YOUR GOAL >>
Check each line of the listing below for the string "empty", and copy the ones that have it.

>>>

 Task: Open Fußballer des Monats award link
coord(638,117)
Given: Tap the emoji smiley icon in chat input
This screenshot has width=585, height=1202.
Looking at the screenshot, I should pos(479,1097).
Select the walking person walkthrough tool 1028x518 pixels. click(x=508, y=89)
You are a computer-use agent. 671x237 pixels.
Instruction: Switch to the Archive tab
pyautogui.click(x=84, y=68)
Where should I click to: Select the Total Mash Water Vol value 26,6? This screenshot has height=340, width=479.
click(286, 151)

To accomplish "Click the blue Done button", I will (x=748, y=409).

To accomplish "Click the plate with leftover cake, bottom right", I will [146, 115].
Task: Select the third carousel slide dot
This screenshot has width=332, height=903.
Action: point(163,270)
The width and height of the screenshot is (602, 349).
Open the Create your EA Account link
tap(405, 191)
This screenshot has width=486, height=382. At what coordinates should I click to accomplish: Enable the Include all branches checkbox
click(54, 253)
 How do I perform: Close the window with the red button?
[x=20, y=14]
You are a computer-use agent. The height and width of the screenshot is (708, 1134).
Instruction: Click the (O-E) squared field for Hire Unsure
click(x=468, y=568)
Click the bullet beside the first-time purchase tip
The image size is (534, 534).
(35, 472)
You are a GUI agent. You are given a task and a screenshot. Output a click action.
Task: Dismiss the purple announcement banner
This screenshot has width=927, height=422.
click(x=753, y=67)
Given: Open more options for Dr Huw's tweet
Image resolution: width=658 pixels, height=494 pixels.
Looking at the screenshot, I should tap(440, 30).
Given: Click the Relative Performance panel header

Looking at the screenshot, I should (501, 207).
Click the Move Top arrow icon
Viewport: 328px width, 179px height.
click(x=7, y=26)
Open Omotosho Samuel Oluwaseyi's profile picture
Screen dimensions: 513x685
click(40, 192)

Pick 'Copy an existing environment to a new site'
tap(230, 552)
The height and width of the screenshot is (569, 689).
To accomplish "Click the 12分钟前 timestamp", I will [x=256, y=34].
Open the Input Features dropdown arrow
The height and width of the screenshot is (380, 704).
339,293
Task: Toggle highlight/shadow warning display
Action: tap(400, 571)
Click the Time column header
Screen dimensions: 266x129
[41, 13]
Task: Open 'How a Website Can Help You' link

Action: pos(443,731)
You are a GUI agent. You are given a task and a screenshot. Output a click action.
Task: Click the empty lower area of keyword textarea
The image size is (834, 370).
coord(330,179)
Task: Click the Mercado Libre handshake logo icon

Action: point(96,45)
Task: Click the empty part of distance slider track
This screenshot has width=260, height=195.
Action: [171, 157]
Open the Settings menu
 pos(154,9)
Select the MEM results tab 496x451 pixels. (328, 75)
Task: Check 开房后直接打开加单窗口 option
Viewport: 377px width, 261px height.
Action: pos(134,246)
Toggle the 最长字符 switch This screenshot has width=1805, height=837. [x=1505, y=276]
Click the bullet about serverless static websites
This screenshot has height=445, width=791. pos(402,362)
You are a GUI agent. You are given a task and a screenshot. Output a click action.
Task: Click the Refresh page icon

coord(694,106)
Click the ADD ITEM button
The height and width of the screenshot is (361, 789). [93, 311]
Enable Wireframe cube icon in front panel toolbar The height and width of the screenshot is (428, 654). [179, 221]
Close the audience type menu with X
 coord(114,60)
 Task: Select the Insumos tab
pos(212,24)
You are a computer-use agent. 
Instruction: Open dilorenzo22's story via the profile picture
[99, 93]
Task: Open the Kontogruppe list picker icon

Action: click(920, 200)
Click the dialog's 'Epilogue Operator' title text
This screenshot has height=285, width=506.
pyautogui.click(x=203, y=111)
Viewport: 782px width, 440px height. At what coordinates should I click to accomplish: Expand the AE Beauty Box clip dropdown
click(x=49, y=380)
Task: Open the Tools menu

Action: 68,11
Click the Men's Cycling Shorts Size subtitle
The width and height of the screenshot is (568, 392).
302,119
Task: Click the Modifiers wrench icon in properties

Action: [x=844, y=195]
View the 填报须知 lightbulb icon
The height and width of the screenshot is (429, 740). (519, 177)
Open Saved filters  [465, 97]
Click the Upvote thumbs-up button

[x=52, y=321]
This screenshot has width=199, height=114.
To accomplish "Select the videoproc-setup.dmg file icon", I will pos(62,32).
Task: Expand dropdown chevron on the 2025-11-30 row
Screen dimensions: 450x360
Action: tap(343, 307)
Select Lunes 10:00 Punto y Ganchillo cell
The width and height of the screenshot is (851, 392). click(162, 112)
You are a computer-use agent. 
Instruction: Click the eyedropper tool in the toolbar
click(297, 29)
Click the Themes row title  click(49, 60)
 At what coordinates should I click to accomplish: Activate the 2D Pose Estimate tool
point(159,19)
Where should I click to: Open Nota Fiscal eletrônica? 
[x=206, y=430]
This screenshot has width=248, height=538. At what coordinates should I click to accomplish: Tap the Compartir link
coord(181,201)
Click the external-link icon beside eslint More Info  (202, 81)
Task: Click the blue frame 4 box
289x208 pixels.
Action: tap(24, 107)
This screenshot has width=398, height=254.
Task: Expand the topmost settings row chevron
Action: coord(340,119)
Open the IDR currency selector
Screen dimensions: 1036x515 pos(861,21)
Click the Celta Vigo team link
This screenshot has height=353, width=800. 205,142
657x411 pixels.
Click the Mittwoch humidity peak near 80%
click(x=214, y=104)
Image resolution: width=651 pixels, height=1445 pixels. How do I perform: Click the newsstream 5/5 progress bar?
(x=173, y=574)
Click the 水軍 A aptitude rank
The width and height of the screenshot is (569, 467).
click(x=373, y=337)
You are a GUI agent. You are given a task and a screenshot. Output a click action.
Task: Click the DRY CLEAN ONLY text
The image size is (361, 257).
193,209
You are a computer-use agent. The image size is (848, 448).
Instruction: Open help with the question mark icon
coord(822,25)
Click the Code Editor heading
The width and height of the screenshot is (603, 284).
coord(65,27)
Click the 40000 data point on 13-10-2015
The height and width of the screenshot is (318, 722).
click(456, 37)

<<<

COMPLETED TASK >>
Task: Click the empty lower area of keyword textarea
Task: Click the empty part of distance slider track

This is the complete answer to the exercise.